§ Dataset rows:
--- begin ---

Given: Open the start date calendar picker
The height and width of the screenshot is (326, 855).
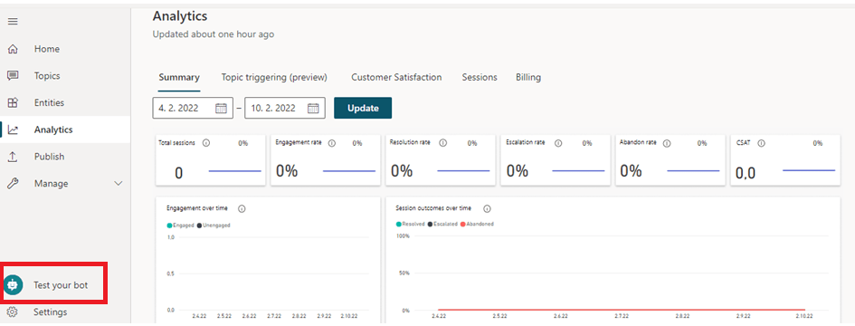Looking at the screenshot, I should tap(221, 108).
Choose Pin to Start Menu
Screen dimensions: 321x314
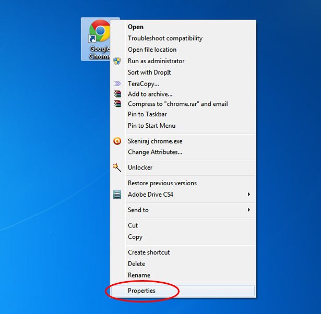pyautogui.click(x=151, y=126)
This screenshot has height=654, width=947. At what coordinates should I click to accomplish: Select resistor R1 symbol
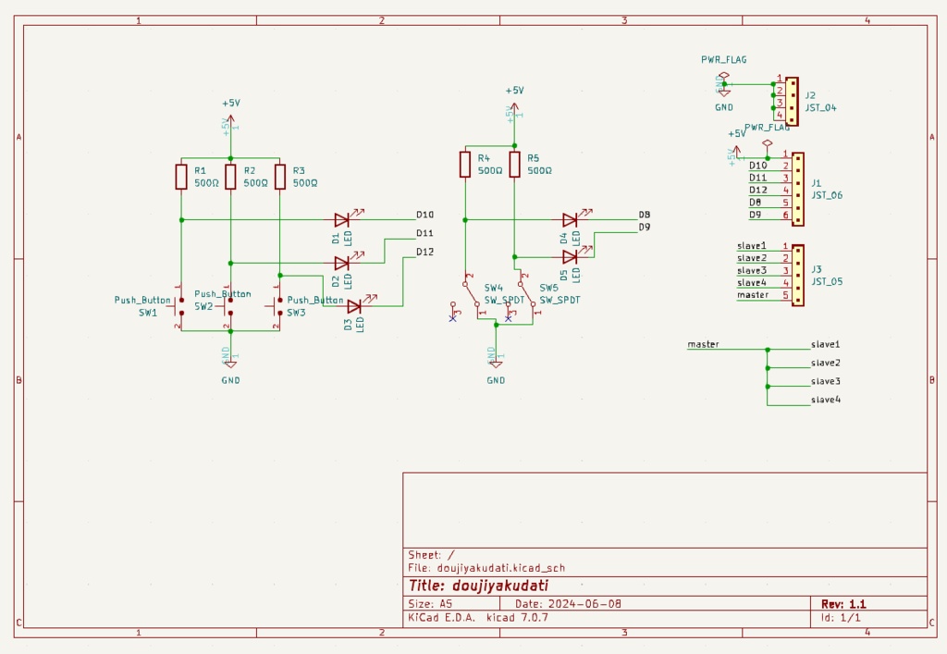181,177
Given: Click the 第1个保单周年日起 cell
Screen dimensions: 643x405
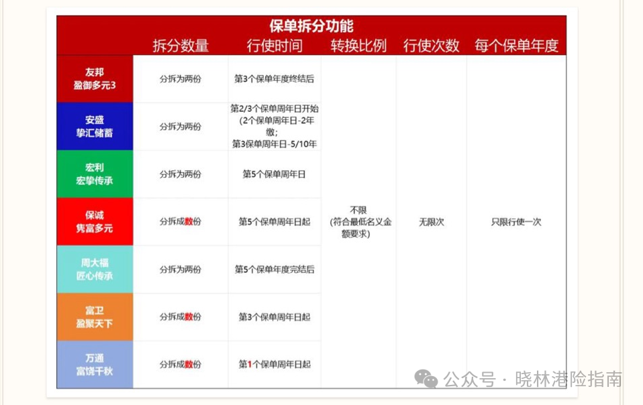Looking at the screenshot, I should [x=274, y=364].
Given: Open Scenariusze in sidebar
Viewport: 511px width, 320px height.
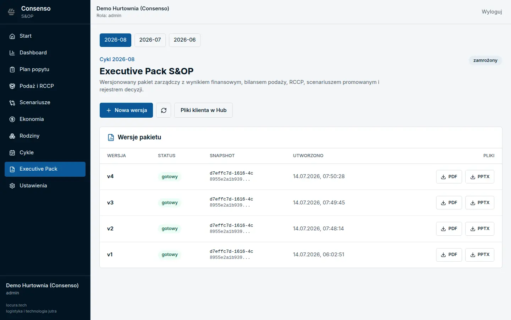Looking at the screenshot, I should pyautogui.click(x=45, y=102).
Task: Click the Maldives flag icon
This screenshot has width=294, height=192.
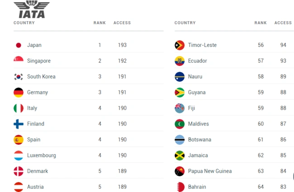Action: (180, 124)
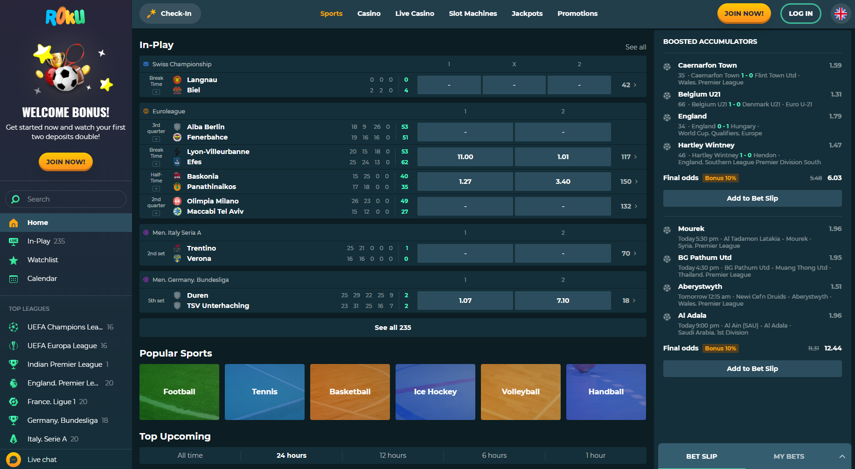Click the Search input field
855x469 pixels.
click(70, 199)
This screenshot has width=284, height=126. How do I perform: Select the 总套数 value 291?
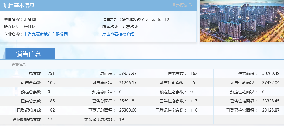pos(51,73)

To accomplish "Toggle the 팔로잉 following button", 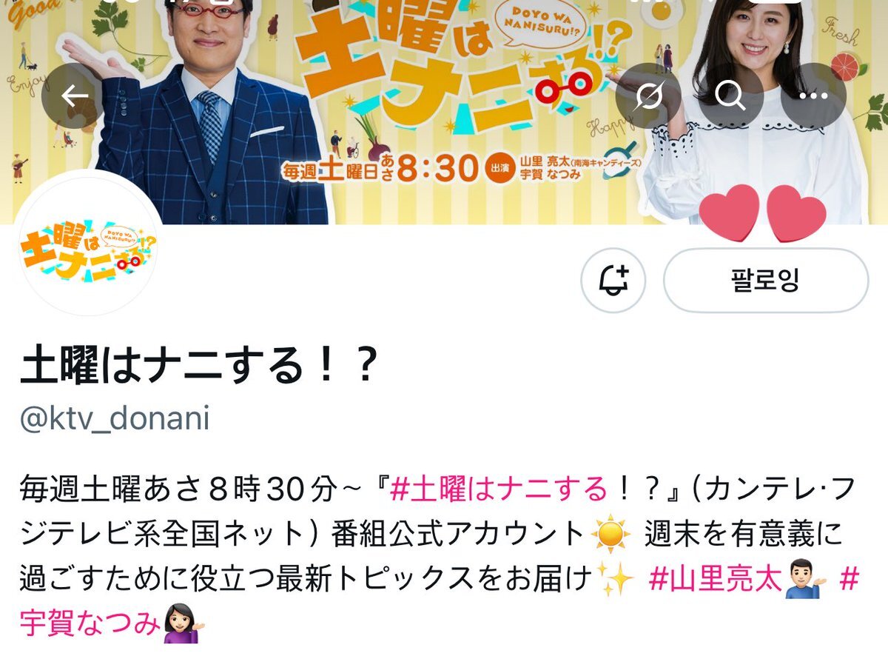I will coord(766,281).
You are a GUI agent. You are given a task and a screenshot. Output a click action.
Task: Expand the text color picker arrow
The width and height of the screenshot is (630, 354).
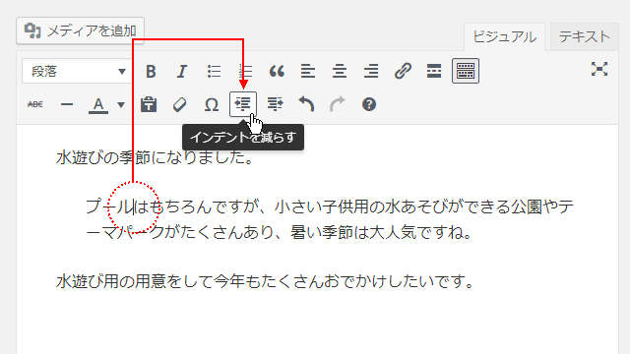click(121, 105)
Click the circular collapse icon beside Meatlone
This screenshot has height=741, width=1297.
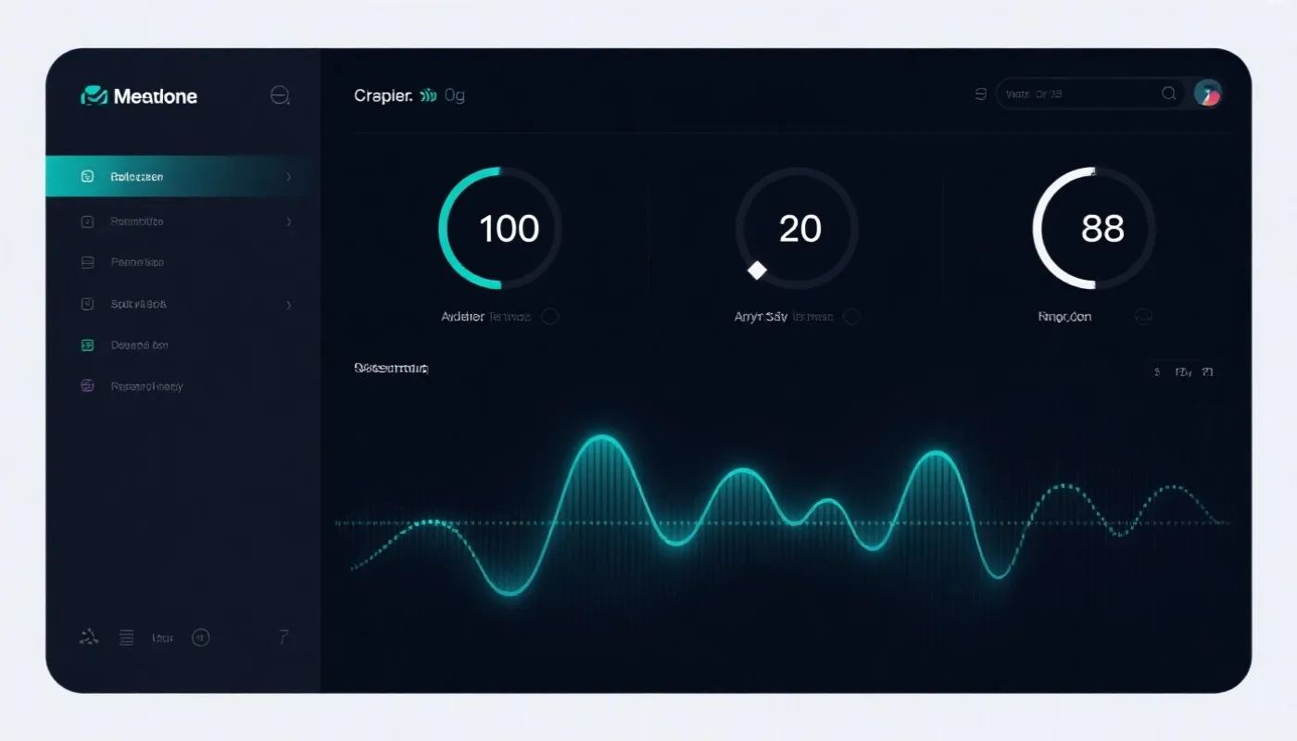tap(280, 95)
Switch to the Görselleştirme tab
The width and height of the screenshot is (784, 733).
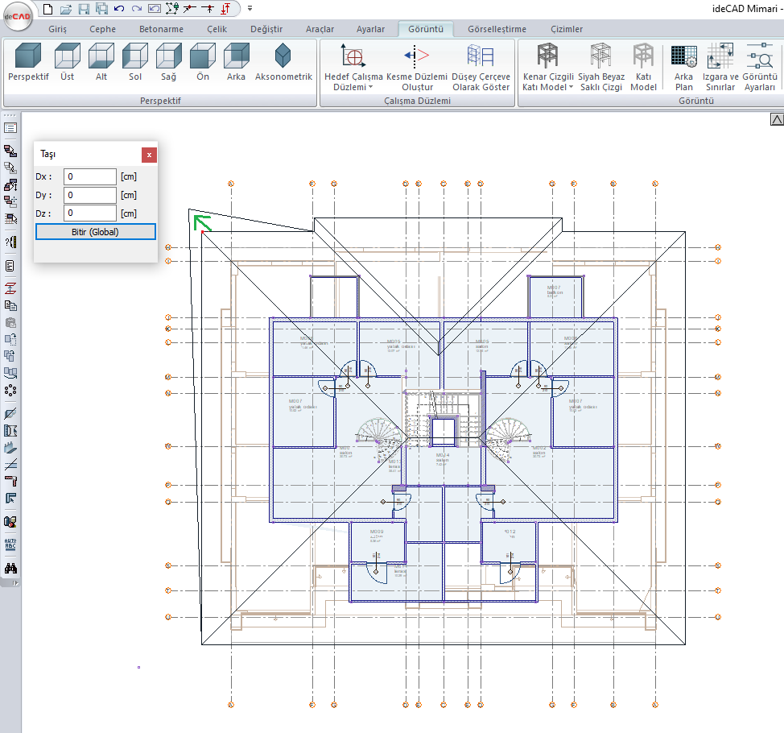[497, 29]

--- end ---

§ TASK INSTRUCTIONS: Rewrite the items, including the requests, starting at the line that contains "You are a GUI" and ending at the last item, and increase every coordinate in the answers by 61. Leave the pictures out.

§ EXERCISE RESPONSE:
You are a GUI agent. You are given a task and a screenshot. Output a click action.
Task: Expand the text color picker arrow
The width and height of the screenshot is (630, 354).
click(182, 166)
Click the circular collapse icon beside Meatlone
This screenshot has height=741, width=1297.
tap(341, 156)
Switch to the Görselleştirme tab
The width and height of the screenshot is (784, 733).
[558, 90]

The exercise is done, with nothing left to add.